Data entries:
◇ ◇ ◇

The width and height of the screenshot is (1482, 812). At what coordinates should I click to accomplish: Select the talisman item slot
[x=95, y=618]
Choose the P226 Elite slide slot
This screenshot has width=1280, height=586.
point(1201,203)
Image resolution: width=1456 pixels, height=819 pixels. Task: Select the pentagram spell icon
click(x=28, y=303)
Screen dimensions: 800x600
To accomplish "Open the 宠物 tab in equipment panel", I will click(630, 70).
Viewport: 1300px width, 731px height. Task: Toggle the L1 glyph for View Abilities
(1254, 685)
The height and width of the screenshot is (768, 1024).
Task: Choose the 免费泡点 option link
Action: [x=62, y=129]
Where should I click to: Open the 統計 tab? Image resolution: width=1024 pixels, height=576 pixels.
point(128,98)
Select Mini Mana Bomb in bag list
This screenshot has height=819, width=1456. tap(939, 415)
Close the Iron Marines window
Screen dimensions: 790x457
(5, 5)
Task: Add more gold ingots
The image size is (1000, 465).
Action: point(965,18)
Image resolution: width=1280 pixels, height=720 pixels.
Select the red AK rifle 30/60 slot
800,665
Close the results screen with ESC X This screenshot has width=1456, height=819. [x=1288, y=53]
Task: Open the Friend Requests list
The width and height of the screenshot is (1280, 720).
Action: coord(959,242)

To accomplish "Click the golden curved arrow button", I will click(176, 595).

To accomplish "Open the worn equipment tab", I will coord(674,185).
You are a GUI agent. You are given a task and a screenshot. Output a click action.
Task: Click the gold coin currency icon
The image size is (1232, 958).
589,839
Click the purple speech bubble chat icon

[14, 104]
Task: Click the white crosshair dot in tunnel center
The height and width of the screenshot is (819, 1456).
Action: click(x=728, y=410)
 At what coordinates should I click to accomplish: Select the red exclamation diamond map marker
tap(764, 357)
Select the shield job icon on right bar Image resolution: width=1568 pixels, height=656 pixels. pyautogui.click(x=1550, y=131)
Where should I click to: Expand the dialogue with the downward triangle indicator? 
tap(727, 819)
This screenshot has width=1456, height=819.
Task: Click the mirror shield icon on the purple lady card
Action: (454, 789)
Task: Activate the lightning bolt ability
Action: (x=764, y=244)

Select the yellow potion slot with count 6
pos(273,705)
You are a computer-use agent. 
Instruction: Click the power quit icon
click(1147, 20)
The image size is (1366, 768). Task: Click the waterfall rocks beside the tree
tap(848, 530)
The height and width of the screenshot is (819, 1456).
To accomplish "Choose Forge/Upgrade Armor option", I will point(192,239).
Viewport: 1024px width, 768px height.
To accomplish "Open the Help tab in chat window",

◇ ◇ ◇

**What is asked:**
Return every line from the records above that contains the word "Close".

**Response:**
Close the Iron Marines window
Close the results screen with ESC X This screenshot has width=1456, height=819. [x=1288, y=53]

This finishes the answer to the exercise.